Skin care for venous dermatitis

Skin care of the lower limb is essential to maintain skin integrity and minimise the risk of further ulceration.

Dermatitis on the legs is common in patients with ulcers, especially venous leg ulcers. Contributing factors include dryness and irritants (eg soap, antiseptics). Allergic contact dermatitis from dressings and topical medications may also occur (see Previous reactions to ulcer and wound dressings). Common allergens include preservatives in creams, rubber accelerants in elastic dressings and topical antibiotics. Specific allergen identification is facilitated by patch testing, which is undertaken by a dermatologist (see Contact dermatitis).

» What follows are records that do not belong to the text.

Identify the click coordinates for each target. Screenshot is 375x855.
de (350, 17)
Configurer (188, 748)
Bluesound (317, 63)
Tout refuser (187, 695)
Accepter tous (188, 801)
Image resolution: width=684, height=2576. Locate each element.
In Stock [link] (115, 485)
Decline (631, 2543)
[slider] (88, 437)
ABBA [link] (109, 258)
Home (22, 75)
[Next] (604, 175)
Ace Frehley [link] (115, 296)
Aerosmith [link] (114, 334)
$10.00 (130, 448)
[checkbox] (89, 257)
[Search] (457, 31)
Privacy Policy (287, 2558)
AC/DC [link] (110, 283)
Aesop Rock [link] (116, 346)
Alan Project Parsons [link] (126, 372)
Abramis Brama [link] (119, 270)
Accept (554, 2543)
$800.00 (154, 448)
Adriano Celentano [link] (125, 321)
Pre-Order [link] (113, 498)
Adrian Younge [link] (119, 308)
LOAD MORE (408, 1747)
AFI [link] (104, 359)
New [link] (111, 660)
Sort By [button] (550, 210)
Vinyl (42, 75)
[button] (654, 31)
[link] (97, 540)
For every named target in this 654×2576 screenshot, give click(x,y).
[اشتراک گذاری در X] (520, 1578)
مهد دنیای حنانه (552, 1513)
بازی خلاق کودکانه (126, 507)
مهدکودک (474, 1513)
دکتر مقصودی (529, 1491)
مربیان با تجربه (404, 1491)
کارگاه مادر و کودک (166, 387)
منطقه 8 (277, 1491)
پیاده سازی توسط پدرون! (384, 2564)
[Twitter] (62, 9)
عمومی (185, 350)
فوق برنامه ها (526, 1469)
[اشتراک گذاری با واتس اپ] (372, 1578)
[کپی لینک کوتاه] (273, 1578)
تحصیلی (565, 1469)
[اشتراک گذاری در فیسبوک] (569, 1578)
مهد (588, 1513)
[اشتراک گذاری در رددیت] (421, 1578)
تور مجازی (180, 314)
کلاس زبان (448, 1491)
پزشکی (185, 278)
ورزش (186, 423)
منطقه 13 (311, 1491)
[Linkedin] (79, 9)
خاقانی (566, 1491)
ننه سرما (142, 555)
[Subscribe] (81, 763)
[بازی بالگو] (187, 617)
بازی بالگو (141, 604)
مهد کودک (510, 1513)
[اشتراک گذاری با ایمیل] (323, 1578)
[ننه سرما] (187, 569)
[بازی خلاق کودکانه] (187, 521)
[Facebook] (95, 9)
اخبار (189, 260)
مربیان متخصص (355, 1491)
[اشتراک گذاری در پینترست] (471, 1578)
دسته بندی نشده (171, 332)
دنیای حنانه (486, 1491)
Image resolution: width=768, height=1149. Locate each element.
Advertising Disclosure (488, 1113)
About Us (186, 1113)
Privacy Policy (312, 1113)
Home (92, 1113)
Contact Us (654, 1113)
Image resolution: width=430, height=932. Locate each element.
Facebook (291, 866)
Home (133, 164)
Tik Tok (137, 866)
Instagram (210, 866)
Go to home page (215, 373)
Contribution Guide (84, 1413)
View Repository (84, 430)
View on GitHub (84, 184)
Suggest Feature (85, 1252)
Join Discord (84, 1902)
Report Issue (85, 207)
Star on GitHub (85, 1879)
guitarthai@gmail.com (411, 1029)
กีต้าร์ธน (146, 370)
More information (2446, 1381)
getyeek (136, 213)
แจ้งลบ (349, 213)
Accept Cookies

Dermatitis varies in severity. Milder forms may have a dry, scaly appearance with superficial cracking of the skin; more severe forms have a moist, intensely erythematous, appearance with oozing, weeping and crusting. Contact dermatitis often presents with a well-demarcated, sharply cut-off rash on the area in contact with the allergen or irritant.

Treating venous dermatitis around a wound may reduce the risk of infection (including cellulitis) and promote ulcer healing. Encourage skin care (see Skin care for intact skin around an ulcer).

Figure 1. Skin care for intact skin around an ulcer
  • cleanse with a pH-appropriate skin cleanser (avoid soap)
  • use products without fragrance or preservatives
  • avoid frequently changing skin products
  • to protect skin in the shower, apply an emollient (see Emollient types and properties) to skin before showering (it will wash off)
  • shower in potable water or wash the leg using a dedicated bowl of potable water
  • wipe the leg with a moist cloth
  • gently pat the leg dry (avoid rubbing) with a clean towel
  • apply moisturiser (in the direction of hair growth) after showering to maintain healthy skin

Treat venous dermatitis with a simple emollient (eg a paraffin-containing ointment), applied at least daily. Continue even after the ulcer is healed. A moderately potent topical corticosteroid in an ointment base (eg betamethasone dipropionate 0.05% ointment) should be applied liberally to all areas of dermatitis at each dressing change until the skin is completely clear. Emollients can be applied on top of the corticosteroid. For milder presentations, a weaker topical corticosteroid such as triamcinolone acetonide 0.02% ointment could be used—hydrocortisone 1% ointment is inadequate. Topical corticosteroids can be applied safely over cracked or broken skin, and should be applied up to (and including) the edge of an ulcer. Also consider using zinc paste bandages.

Excessive ulcer exudate can lead to skin irritation, maceration and delayed healing—choose dressings that appropriately manage ulcer exudate (see Ulcer and wound dressings).

For advice on cleansing the wound, see Cleansing and debridement.